Target position records |
--
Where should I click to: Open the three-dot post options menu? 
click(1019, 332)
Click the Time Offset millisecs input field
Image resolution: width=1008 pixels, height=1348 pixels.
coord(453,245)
--
WORK INSTRUCTIONS | Turn the material above into a numbered list with one line per item, leaving out any blank lines.

EXERCISE SOLUTION |
1. Where should I click to: Open the three-dot post options menu? 
2. click(1019, 332)
3. Click the Time Offset millisecs input field
4. Image resolution: width=1008 pixels, height=1348 pixels.
5. coord(453,245)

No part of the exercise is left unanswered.